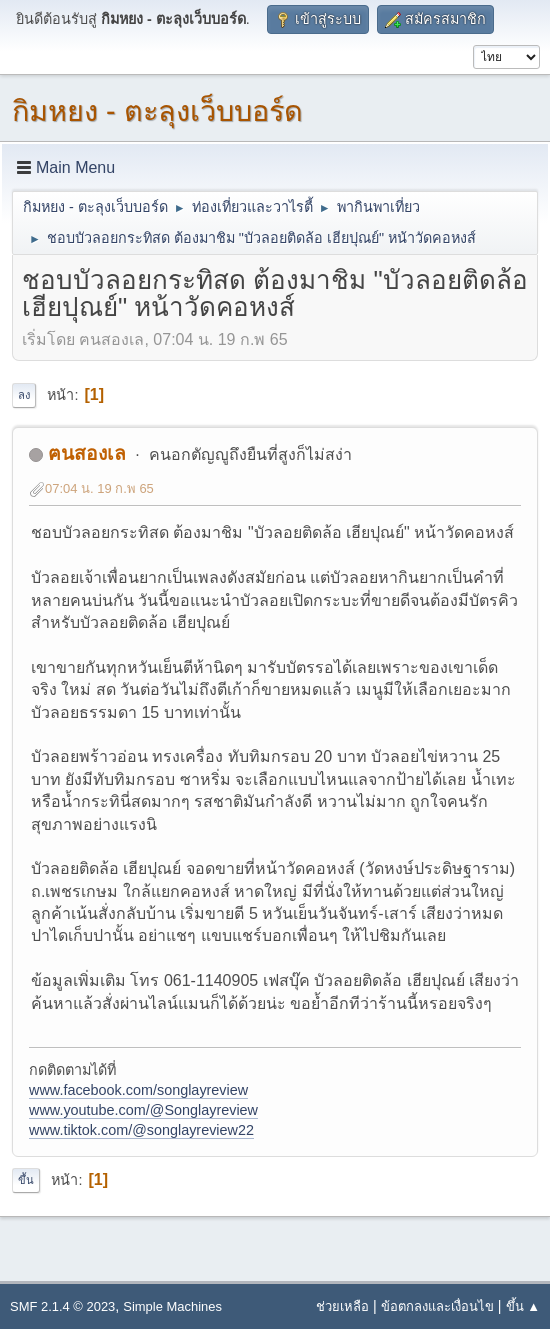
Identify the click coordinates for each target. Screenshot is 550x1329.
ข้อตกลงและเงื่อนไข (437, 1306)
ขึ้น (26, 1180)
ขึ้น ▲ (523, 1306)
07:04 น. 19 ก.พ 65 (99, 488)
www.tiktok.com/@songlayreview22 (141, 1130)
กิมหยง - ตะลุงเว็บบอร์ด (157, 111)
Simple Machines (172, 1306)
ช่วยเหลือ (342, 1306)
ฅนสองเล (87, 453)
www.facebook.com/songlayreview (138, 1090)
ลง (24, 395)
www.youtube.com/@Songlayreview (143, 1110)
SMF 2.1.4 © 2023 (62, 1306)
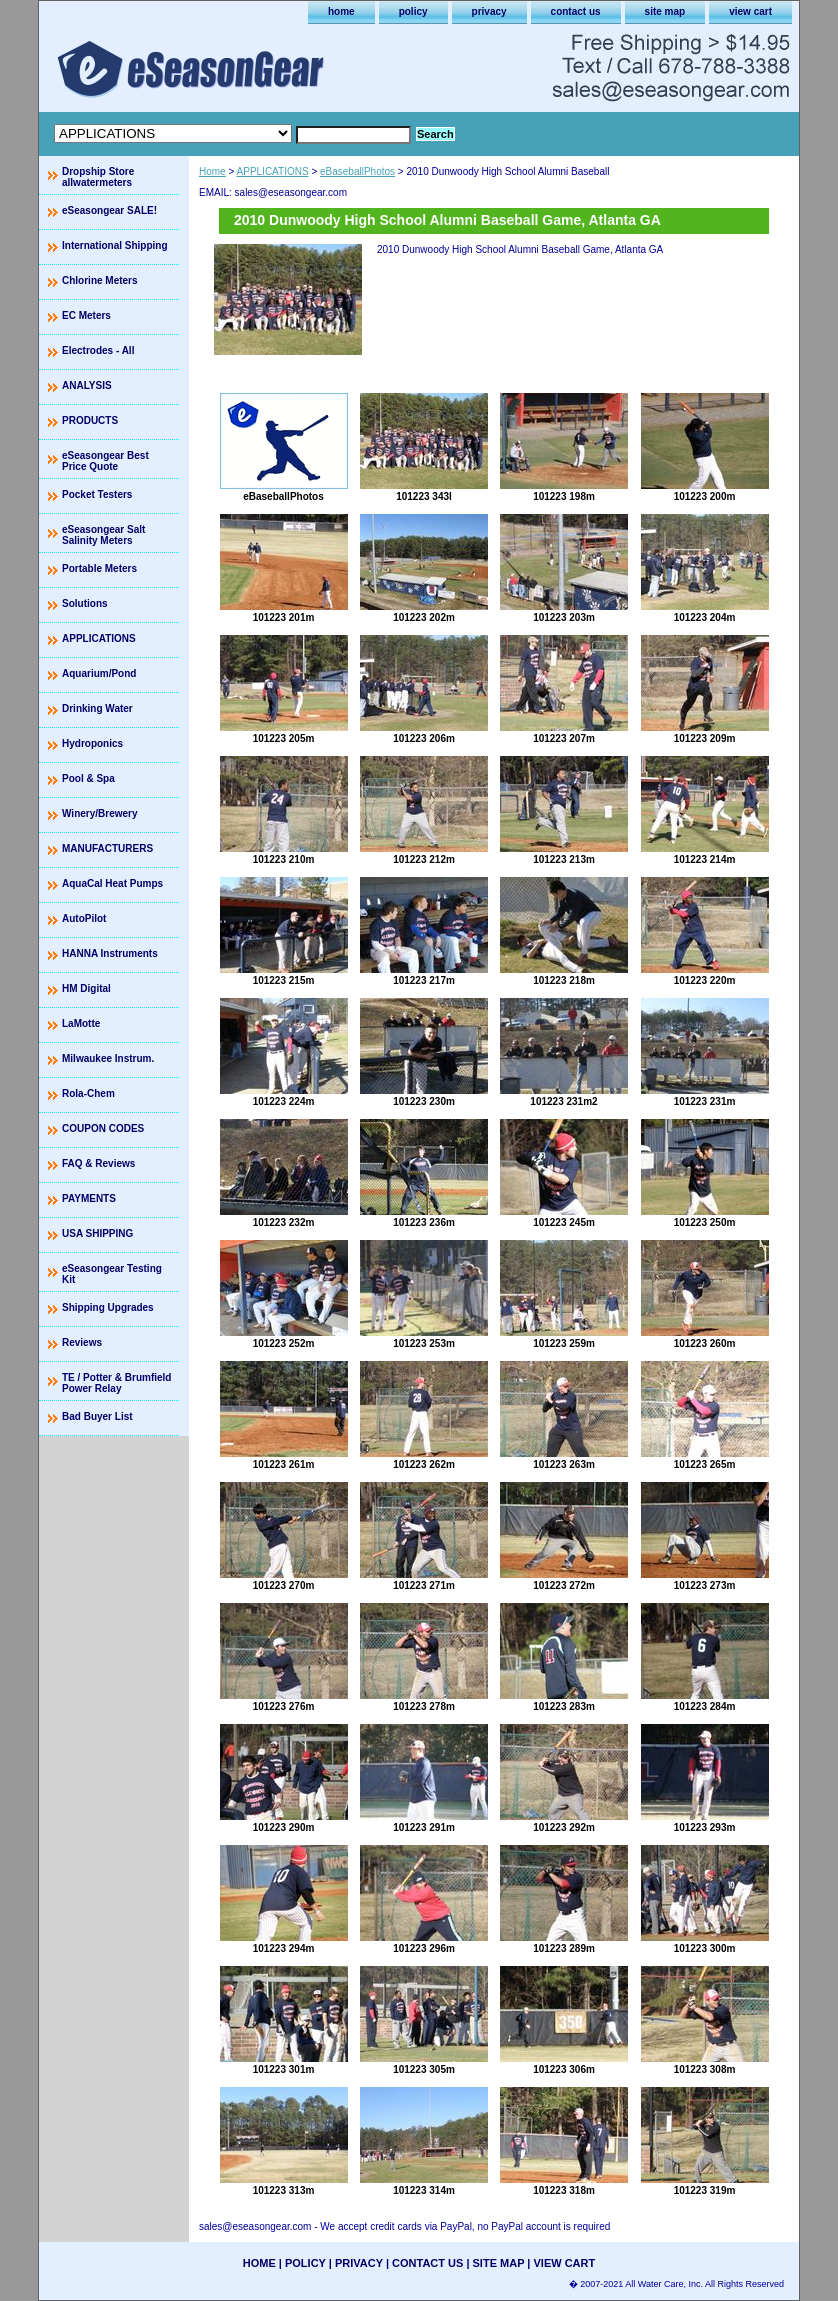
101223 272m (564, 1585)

------------------------------

Copy out, word for word, the stretch of the entries from the line containing "www.facebook.com/songlayreview (138, 1090)" through the end of the entries, including both ends. Omit the pictures.

*The answer*.
www.facebook.com/songlayreview (138, 1090)
ลง (24, 395)
www.youtube.com/@Songlayreview (143, 1110)
SMF 2.1.4 © 2023 (62, 1306)
101223 272m (564, 1585)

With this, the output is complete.